• **YOUR TASKS**
A: Answer these questions from the transcript on mixture of experts, marking each answer (i), (ii), (iii) on its own line:
(i) In modern LLMs, where is the mixture of experts placed?
(ii) What value does K typically take?
(iii) At what level is the routing done?
B: Resume the transcript on mixture of experts after its final sentence, keeping the speaker's voice.

• **QUOTED PASSAGE**
--- START ---

What is the dimension of the projection
matrices? So it's the model times the
dimension of keys, the dimension of
queries, the dimension of values.
And this dimension is typically much
lower.
So think of it of hundreds.
So your D model is typically O of 100, O
of a,000
and then the projection here the DFF
is O of a,000 or of 10,000.
Cool. So is everyone now convinced that
this is a good way good place to put the
mixture of experts?
Yeah.
Cool. So this is actually how it's done.
So in modern day day LLMs this idea of
not involving everyone in the
computation of the next token prediction
is such that you would put put the
mixture of experts where the FFN is
which is basically here
and typically you would have a sparse
mixture of experts meaning that so back
to your question so these experts are
feed for neural network. So you would
you would have several networks that you
can train but you would only activate
one.
So typically K would be equal to one. It
can be also equal to two but it would
only be a subset. So that's my point. Um
and this routing would be done at the
token level.
So if you remember you know the decoder
it basically takes uh something as
input. So you know a bunch of tokens
and here what I'm saying is that each
token will be processed by an expert
that may be different from the other
token.

--- END ---

• **INPUT DATA**
--- START ---

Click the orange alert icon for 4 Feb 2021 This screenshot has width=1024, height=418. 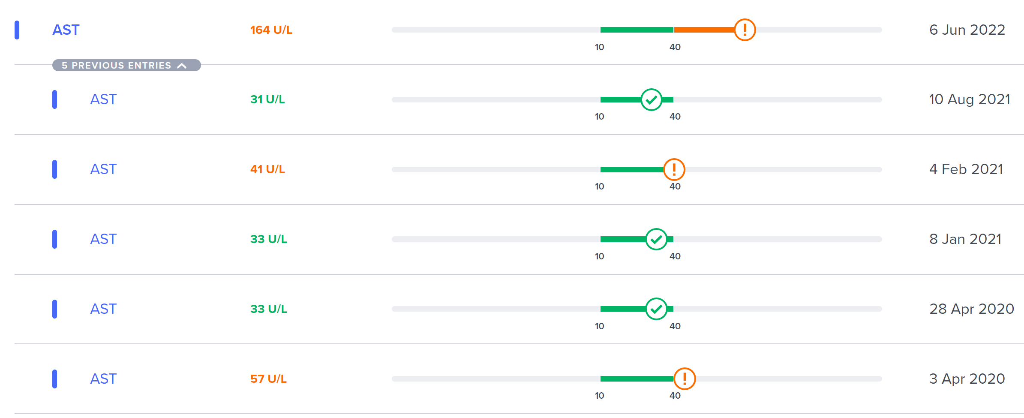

--- END ---

• **ANSWER LIST**
A:
(i) Where the FFN is.
(ii) One.
(iii) The token level.

B:
So the router router here would take
the representation of the token as input
and figure out which expert should be
best for this token to flow towards.
Does this idea make sense?
So I have a little um illustration later
on that hopefully will help.
So now back to your question about how
you train this model like do you train
the router separately do you train the
expert separately. So one challenge that
people have is when they train these
based models
to make sure that all experts
are I guess having a weight are being
used
because it's very possible that you
train your model and that somehow only I
don't know one or two experts always get
activated
and the other one they always are
inactive. They're never involved in the
computation.
So this problem is called routing
collapse. So why is it called routing
collapse? Is because a router always
chooses some experts but not others.
So this is a challenge and the way
people try to mitigate this challenge is
by changing the loss function
and adding it some extra term which is
written here.
So it's basically some hyperparameter
alpha
times the number of experts
times the sum of quantities that depend
on whether or not tokens went to a
certain expert I and then summed over
all experts.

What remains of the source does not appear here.